February 6, 2020 by CIRHR Communications

Graduated: 2014 
ThesisUnion Strategies and Potential Targets for New-Member Organizing in the United States 
Research areas: unionized HR strategy, gender diversity 
NowAssistant Professor, Management, Odette School of Business, University of Windsor 

Dr. Rachel Aleks cites Canada's robust union environment – with an estimated 776 unions representing almost five million Canadians – as what got her interested in labour relations. In an alumni profile for U of T News, she recalls how, having come from the United States for her undergraduate studies at McGill University, “I was in a new country with different laws and, more importantly, with an organized and mobilized workforce. I regularly witnessed labour strikes and that definitely shaped my scholarly interests.” 

After graduating, she worked for a labour union in the U.S. but decided to return to Canada to complete her PhD at the CIRHR.  

During my time at U of T, I was involved in organizing with CUPE Local 3902, the union that represents graduate teaching assistants. This experience affected my research, some of which looks at how to organize professionals and how professional worker organizing differs from organizing non-professional workers. My involvement with CUPE 3902 helped me frame research questions to focus on. 

U of T News 

 

Aleks’ research interests are around organizing strategies used by labor unions to build power and increase membership levels among both low-wage workers and professionals. Aleks is also interested in gender diversity within unions and how internal union policies and practices affect staff and member relations as well as organizational outcomes, such as organizing success.  

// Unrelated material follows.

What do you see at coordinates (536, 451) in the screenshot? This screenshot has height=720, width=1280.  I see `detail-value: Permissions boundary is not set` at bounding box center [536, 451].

Publications and presentations:

  • Aleks, R. (2019). What Professionals Want: Union and Employer Tactics in Representation Elections of Professional Workers. ILR Review, 72(3), 693–717. "https://doi.org/10.1177/0019793918790946"https://doi.org/10.1177/0019793918790946 
  • Aleks, R. (2017, June). Overview of professional unions and their role in the American labor movement.  Labor and Employment Relations Association, 69th Annual meeting, Anaheim. 
  • Aleks, R. (2016, May). Generational differences in youth attitudes towards long-term employment and labor unions.  Labor and Employment Relations Association, 68th Annual meeting, Minneapolis. 
  • Aleks, R. (2015, May). What professionals want: Union/employer characteristics in certification elections of professional workers.  Labor and Employment Relations Association, 67th Annual meeting, Pittsburgh. 
  • Aleks, R. (2013, June). Union and employer characteristics and organizing tactics in certification elections involving professional workers.  Labor and Employment Relations Association, 65th Annual meeting, St. Louis. 
  • Aleks, R. (2015). Estimating the effect of 'change to win' on Union organizing. Industrial and Labor Relations Review, 68 (3), 584-6605, http://doi.org/10.1177/0019793915570872.  

During her time at Cornell University as an Assistant Professor, Aleks taught in a maximum-security prison close to Cornell through the Cornell Prison Education Program (CPEP). The work through CPEP has motivated her to look at power and voice within the prison environment. 

“Power and voice are what unionization is all about for people who are outside of prison, but these ideas take a very different form within prison." 

U of T News 

 

Following the completion of her BComm. at McGill and her time working as a union organizer in the US, Aleks earned both her MIRHR and PhD at the Centre. She joined the faculty at Cornell in 2014 and is now an Assistant Professor of Management at Odette School of Business at the University of Windsor.